Spiega la Meli che “Renzi ha in mente di andare alle elezioni affiancato da una lista di sinistra, e non gli dispiacerebbe affatto se a capeggiarla fosse proprio la sua avversaria alle primarie” ossia, in questo scenario, Laura Boldrini. Ecco cosa prospetta il campo progressista dinanzi allo scoglio delle elezioni. Sostanzialmente un’opera di fiancheggiamento pro-renziano e forse nulla più. Ottenendo magari qualche viceministro o persino un ministero alle pari opportunità, perché no? Ovviamente, molte carriere in bilico vedrebbero una speranza di sistemazione. E, prima ancora, avremmo la nascita di un ‘campo’ progressista (ho già spiegato come il ‘campo’ cresce quando scompaiono i partiti: in pratica si tratta di una surroga a tutto vantaggio di un ceto politico preoccupato delle proprie sorti). Che poi se ne senta davvero il bisogno di questo pateracchio è un altro conto.
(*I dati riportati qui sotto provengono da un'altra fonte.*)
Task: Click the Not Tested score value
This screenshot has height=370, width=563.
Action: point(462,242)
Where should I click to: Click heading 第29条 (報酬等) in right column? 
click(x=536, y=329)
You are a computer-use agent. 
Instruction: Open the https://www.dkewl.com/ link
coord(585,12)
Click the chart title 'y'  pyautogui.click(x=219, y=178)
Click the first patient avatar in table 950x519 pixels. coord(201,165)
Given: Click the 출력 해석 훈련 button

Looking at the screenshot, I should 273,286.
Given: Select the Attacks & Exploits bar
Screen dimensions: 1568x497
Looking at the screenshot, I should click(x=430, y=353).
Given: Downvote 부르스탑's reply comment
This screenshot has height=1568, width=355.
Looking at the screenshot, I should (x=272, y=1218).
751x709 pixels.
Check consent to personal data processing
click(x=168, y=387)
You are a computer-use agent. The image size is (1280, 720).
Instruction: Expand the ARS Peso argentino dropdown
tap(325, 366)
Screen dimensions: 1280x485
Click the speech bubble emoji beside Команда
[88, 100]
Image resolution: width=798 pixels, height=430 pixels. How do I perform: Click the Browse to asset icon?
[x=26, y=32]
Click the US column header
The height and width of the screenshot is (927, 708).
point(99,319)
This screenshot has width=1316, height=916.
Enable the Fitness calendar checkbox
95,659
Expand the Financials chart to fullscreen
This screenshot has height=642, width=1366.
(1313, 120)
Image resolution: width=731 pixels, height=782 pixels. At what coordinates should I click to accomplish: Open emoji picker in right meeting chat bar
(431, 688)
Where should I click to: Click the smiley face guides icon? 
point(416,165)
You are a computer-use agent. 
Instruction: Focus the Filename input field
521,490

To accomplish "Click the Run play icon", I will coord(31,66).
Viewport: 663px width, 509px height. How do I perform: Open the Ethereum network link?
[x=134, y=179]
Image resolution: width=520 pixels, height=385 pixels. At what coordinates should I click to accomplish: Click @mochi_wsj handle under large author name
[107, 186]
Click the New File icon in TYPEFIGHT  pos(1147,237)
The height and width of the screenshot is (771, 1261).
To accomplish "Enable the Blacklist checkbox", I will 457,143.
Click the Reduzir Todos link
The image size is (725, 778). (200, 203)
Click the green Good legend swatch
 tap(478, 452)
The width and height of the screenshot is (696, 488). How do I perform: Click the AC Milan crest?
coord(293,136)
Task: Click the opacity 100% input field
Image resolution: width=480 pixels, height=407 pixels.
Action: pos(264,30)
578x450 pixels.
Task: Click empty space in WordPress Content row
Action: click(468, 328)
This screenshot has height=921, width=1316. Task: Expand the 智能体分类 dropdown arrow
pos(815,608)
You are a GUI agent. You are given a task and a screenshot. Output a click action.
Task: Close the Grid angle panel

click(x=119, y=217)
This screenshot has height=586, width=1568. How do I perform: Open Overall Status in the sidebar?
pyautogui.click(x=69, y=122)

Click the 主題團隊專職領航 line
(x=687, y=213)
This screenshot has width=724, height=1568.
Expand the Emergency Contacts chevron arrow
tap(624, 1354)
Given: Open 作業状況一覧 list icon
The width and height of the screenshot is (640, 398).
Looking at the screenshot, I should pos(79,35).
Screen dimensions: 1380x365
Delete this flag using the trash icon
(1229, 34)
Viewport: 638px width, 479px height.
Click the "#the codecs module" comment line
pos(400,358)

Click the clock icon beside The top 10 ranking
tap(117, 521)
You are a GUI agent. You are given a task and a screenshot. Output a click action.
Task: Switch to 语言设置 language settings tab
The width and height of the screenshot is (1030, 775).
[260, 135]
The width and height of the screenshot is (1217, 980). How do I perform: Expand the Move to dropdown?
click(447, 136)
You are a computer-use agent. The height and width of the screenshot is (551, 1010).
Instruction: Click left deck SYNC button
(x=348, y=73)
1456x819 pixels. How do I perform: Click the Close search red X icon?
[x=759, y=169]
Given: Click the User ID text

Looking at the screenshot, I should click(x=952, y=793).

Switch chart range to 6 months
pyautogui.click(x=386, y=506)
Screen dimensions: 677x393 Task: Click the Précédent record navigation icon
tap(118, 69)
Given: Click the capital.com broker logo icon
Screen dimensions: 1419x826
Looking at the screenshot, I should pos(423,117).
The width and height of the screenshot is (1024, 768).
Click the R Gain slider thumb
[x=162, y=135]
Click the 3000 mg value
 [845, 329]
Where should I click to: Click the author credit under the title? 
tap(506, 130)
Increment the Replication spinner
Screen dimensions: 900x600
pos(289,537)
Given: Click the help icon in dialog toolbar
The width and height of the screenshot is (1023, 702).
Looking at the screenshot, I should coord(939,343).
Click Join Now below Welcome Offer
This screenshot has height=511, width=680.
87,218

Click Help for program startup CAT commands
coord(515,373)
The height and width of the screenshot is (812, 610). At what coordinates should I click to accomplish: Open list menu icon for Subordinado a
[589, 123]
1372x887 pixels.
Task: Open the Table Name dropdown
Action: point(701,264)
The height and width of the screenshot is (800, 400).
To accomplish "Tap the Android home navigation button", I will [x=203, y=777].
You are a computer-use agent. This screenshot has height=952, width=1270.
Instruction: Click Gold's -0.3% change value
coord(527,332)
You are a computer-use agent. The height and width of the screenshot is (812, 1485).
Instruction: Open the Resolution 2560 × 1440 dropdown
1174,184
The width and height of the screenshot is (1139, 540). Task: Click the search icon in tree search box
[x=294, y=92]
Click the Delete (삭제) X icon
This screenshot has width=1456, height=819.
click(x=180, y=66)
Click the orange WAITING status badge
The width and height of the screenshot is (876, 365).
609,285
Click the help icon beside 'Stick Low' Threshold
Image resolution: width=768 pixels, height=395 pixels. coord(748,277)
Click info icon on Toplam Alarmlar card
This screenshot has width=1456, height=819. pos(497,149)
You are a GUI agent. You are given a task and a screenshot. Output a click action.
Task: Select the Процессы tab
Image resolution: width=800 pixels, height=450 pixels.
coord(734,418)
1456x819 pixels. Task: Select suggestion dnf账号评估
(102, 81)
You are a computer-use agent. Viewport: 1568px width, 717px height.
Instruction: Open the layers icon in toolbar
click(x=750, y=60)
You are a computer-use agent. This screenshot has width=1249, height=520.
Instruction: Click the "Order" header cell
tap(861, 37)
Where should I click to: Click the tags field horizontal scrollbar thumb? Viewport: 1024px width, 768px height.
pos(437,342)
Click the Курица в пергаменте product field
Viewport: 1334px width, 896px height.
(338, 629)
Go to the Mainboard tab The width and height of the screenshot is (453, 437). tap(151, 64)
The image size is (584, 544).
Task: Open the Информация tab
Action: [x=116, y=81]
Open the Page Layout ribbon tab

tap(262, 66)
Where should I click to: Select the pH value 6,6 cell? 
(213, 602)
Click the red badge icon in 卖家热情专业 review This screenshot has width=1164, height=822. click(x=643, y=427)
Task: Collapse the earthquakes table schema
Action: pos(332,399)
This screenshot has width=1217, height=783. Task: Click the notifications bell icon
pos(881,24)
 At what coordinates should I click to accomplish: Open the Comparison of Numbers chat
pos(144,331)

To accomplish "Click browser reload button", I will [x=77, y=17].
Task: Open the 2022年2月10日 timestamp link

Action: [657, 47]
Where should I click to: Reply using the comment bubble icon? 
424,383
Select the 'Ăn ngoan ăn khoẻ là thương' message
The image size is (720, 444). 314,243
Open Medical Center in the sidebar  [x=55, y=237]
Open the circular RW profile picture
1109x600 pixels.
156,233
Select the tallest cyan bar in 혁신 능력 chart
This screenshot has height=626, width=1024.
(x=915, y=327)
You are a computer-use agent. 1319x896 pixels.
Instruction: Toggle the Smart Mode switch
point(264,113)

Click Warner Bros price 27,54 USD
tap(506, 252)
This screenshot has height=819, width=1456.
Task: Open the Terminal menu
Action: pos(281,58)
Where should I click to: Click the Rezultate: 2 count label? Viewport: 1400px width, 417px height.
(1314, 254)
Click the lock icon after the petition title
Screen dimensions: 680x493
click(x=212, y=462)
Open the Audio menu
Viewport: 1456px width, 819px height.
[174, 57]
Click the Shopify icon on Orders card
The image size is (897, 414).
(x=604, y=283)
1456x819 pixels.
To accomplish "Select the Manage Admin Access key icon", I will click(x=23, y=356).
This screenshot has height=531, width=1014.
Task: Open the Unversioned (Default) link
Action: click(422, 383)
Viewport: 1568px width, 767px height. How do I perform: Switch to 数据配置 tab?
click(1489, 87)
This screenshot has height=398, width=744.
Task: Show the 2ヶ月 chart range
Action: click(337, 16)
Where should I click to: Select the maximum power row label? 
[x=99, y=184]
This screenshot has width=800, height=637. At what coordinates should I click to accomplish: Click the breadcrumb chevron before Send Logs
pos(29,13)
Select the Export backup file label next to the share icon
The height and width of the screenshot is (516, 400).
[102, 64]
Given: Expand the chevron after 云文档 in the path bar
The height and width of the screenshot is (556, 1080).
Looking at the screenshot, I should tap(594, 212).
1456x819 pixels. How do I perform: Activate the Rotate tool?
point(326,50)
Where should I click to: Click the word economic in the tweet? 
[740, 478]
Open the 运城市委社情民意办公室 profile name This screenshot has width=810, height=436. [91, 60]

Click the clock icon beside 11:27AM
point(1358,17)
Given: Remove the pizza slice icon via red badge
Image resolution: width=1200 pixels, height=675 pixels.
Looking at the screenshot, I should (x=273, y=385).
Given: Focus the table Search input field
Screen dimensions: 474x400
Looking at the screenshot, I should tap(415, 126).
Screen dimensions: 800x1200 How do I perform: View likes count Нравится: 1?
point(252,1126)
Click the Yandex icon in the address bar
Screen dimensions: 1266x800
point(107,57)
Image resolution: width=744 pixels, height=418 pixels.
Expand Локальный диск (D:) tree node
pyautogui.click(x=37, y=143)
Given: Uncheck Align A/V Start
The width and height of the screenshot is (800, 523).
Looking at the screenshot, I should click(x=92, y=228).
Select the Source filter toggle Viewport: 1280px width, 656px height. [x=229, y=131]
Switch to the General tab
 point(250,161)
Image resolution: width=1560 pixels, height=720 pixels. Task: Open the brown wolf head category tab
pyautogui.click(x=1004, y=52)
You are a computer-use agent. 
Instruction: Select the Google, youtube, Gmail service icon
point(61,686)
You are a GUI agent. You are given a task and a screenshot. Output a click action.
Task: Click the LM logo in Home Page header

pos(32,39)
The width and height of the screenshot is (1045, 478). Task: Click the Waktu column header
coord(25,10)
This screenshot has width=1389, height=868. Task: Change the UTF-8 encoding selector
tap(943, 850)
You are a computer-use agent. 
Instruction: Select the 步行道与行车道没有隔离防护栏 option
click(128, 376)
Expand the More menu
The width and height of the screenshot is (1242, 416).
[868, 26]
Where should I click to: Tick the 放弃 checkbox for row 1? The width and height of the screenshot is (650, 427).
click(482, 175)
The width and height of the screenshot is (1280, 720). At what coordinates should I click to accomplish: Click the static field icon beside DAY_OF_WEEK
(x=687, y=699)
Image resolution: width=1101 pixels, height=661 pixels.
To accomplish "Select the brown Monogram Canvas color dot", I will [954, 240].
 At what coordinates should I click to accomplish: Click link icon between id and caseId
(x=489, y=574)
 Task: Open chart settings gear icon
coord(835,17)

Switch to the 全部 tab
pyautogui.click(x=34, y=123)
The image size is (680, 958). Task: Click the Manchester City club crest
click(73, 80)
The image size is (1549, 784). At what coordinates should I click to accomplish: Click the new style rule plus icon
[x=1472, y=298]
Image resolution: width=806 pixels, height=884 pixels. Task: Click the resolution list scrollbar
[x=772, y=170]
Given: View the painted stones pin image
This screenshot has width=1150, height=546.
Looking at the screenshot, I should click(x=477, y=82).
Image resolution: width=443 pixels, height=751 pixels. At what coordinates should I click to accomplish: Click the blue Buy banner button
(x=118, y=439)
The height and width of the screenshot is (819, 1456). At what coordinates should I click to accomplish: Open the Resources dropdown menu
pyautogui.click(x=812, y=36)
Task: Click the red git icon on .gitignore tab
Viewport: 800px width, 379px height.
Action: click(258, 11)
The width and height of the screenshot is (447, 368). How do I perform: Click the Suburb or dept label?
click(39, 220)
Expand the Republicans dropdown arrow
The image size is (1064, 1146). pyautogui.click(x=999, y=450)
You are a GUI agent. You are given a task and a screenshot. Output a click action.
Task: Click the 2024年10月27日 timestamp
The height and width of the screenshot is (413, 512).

Renzi, insomma, vorrebbe scegliersi l’avversario interno (al di là se lo riferisca la Meli o meno), e poi vorrebbe anche contribuire a fondare, assieme a Pisapia, un ipotetico ‘campo progressista’ per impiegarlo da subito quale proprio fiancheggiatore alle urne. I conti elettorali sono presto fatti, insomma. Non resta, quindi, che andare a elezioni il più presto possibile, costruendo nelle urne questa alleanza di comodo. Certo, è chiaro che stiamo parlando di una specie di sinistra pret-a-porter, composta da ceto politico senza più ancoraggio, timoroso per il proprio futuro, e perciò pronto a portare una certa quota di voto d’opinione nelle casse renziane. L’arancione diverrebbe il colore del conformismo, del sostegno pieno a Renzi, dell’alleanza elettorale a due spicci, in nome ovviamente dell’unità, del confronto ‘aspro ma unitario’, del bisogno di ‘battere le destre’, della fretta di proporre qualcosa di precipitoso e svagato a un elettorato di sinistra in bilico tra astensione e voto antisistema. È un abborracciamento che, francamente, provoca ben più di una smorfia. E che forse servirà a gettare ancora più nebbia sul destino, quello vero, della sinistra politica italiana.